[[ DATASET CONTENT, beginning ]]
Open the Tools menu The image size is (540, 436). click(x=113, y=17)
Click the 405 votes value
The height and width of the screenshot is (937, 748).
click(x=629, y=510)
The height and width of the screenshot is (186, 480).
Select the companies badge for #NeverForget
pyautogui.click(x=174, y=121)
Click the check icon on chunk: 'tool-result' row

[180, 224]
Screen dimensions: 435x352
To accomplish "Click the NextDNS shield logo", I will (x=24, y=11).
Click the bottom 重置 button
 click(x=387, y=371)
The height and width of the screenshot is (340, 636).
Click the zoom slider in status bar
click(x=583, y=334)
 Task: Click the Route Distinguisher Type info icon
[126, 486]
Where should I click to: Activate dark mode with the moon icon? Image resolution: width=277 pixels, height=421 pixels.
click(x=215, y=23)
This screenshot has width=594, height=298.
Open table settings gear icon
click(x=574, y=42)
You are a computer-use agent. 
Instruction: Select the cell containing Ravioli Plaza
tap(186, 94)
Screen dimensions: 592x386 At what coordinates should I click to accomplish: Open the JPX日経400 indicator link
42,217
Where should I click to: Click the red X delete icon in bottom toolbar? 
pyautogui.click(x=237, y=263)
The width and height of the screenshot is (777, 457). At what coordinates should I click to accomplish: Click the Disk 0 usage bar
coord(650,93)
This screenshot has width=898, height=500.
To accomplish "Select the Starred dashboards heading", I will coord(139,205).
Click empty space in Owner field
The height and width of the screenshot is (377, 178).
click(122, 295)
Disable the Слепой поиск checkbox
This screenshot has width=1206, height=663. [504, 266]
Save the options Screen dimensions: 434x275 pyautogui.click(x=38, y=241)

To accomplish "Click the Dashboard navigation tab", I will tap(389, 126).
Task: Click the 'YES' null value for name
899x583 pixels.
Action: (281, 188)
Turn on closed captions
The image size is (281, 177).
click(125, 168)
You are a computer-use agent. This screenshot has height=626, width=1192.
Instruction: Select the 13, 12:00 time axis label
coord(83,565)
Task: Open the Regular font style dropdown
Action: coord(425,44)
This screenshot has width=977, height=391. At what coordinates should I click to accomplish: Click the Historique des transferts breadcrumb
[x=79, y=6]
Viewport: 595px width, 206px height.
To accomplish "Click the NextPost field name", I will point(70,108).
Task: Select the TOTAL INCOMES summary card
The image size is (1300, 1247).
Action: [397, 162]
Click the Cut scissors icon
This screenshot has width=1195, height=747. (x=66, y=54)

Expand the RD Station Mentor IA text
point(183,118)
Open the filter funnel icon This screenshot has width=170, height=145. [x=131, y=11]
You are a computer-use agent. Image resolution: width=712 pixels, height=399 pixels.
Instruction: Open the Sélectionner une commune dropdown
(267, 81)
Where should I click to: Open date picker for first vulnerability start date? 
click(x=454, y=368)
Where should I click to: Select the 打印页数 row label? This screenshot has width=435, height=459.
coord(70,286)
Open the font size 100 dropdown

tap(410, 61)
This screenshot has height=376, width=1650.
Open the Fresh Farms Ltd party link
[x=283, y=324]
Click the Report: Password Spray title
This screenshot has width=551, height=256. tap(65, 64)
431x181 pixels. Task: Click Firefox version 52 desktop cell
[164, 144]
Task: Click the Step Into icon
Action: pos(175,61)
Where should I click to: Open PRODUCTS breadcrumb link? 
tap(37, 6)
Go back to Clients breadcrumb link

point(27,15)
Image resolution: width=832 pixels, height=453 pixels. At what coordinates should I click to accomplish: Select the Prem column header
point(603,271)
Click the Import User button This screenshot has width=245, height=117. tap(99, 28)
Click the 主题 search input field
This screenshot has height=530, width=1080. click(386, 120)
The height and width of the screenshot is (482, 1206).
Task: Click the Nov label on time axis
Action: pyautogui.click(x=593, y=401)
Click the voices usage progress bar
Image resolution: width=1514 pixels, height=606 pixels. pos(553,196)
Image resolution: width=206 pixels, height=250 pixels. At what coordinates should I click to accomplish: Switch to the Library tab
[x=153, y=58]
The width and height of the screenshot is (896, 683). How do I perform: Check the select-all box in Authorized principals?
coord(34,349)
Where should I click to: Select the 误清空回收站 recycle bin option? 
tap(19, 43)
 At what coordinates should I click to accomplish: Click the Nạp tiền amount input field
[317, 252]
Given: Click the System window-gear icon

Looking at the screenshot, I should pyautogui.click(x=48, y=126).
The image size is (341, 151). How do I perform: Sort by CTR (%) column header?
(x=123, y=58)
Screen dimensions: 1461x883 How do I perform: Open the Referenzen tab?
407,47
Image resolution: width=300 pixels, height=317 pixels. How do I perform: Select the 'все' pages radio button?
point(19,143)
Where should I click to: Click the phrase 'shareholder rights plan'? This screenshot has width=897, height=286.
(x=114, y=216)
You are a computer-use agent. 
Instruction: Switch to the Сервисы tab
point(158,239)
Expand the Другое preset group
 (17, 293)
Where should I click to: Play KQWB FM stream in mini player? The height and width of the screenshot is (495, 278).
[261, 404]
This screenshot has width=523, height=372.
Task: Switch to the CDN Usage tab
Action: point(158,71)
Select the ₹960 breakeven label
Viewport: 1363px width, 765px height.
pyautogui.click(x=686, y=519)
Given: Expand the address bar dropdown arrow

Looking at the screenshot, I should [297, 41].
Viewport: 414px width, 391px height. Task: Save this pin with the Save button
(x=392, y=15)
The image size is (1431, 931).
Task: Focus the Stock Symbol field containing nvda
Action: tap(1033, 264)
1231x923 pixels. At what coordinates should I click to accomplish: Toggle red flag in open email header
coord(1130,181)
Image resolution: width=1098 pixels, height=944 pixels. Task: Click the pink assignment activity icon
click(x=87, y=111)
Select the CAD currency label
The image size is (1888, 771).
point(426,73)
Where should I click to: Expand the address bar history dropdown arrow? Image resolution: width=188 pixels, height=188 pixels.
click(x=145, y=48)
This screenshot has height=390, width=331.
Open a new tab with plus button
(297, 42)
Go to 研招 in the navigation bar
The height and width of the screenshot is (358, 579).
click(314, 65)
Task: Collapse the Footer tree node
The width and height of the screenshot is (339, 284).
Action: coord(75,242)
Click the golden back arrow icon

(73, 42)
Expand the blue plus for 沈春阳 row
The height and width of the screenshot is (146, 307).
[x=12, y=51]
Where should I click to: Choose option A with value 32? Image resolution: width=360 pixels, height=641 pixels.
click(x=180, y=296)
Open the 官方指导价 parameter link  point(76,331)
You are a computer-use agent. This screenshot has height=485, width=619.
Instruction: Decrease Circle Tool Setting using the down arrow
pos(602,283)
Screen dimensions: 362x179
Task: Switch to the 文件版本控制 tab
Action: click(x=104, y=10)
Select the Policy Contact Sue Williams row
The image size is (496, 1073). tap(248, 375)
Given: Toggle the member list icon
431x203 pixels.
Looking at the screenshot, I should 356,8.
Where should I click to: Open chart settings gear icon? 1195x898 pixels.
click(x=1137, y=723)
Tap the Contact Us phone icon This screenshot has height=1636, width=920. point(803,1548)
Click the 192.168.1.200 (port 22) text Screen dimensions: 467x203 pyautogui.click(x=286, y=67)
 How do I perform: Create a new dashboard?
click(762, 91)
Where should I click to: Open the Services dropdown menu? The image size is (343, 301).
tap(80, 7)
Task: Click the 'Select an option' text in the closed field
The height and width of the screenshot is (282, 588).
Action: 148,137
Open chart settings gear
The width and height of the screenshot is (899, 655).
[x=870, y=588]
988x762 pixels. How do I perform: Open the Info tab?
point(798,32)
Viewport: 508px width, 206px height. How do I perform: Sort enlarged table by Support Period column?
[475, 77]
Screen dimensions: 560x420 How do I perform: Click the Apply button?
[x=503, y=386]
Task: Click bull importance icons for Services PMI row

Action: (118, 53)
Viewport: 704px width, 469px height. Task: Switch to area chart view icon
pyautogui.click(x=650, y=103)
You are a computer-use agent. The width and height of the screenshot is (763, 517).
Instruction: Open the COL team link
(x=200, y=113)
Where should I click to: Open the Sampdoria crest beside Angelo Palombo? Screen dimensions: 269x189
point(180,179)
[[ DATASET CONTENT, end ]]
» **WHAT YOU SHOULD DO**: Check every line of the data above for the string "closed", and copy those that have it.

» **THE ANSWER**:
Turn on closed captions
Task: Click the 'Select an option' text in the closed field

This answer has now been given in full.